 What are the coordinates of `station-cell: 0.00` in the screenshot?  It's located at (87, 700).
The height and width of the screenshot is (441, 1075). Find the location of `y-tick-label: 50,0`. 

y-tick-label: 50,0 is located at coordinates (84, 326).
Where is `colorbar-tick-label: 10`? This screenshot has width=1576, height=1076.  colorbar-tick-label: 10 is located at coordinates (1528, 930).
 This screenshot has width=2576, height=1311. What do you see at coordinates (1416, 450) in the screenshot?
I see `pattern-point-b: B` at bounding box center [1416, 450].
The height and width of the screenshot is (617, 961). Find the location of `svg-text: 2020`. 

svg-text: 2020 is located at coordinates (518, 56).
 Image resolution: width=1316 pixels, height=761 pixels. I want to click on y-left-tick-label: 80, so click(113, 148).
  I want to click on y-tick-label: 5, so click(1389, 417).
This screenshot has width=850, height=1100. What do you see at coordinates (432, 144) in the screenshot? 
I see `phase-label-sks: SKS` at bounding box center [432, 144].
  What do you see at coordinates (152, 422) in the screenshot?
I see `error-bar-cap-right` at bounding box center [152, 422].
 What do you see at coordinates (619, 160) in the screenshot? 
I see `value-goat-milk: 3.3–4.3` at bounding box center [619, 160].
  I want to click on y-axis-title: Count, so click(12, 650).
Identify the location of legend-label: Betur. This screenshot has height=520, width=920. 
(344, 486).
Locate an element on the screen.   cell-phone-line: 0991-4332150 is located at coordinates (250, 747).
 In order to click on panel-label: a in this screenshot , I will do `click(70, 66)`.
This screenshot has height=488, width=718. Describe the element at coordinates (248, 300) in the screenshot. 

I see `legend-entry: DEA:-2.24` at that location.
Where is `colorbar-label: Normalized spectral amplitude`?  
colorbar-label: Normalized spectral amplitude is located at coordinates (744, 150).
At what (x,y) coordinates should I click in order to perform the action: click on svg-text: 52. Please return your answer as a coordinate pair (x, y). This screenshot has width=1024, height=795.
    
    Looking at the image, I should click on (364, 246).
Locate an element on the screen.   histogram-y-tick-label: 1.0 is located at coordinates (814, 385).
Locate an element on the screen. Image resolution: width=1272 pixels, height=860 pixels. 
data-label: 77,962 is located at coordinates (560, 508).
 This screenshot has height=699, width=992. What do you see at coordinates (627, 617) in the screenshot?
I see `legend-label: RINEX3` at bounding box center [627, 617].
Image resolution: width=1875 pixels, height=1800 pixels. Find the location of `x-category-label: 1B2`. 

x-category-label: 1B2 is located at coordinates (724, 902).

§ §

EXERCISE OBJECTIVE -> Rewrite the records above, changing "Find the location of" to "Locate" wherever it occurs and leaving every other word untouched.

RESPONSE FOR THIS EXERCISE ->
 What are the coordinates of `station-cell: 0.00` in the screenshot?  It's located at (87, 700).
The height and width of the screenshot is (441, 1075). Locate `y-tick-label: 50,0`. 

y-tick-label: 50,0 is located at coordinates (84, 326).
Where is `colorbar-tick-label: 10`? This screenshot has width=1576, height=1076.  colorbar-tick-label: 10 is located at coordinates (1528, 930).
 This screenshot has width=2576, height=1311. What do you see at coordinates (1416, 450) in the screenshot?
I see `pattern-point-b: B` at bounding box center [1416, 450].
The height and width of the screenshot is (617, 961). Locate `svg-text: 2020`. 

svg-text: 2020 is located at coordinates (518, 56).
 Image resolution: width=1316 pixels, height=761 pixels. I want to click on y-left-tick-label: 80, so click(113, 148).
  I want to click on y-tick-label: 5, so click(1389, 417).
This screenshot has width=850, height=1100. What do you see at coordinates (432, 144) in the screenshot? 
I see `phase-label-sks: SKS` at bounding box center [432, 144].
  What do you see at coordinates (152, 422) in the screenshot?
I see `error-bar-cap-right` at bounding box center [152, 422].
 What do you see at coordinates (619, 160) in the screenshot? 
I see `value-goat-milk: 3.3–4.3` at bounding box center [619, 160].
  I want to click on y-axis-title: Count, so click(12, 650).
Identify the location of legend-label: Betur. This screenshot has height=520, width=920. 
(344, 486).
Locate an element on the screen.   cell-phone-line: 0991-4332150 is located at coordinates (250, 747).
 In order to click on panel-label: a in this screenshot , I will do `click(70, 66)`.
This screenshot has height=488, width=718. Describe the element at coordinates (248, 300) in the screenshot. 

I see `legend-entry: DEA:-2.24` at that location.
Where is `colorbar-label: Normalized spectral amplitude`?  
colorbar-label: Normalized spectral amplitude is located at coordinates (744, 150).
At what (x,y) coordinates should I click in order to perform the action: click on svg-text: 52. Please return your answer as a coordinate pair (x, y). This screenshot has width=1024, height=795.
    
    Looking at the image, I should click on (364, 246).
Locate an element on the screen.   histogram-y-tick-label: 1.0 is located at coordinates (814, 385).
Locate an element on the screen. Image resolution: width=1272 pixels, height=860 pixels. 
data-label: 77,962 is located at coordinates (560, 508).
 This screenshot has height=699, width=992. What do you see at coordinates (627, 617) in the screenshot?
I see `legend-label: RINEX3` at bounding box center [627, 617].
Image resolution: width=1875 pixels, height=1800 pixels. Locate `x-category-label: 1B2`. 

x-category-label: 1B2 is located at coordinates (724, 902).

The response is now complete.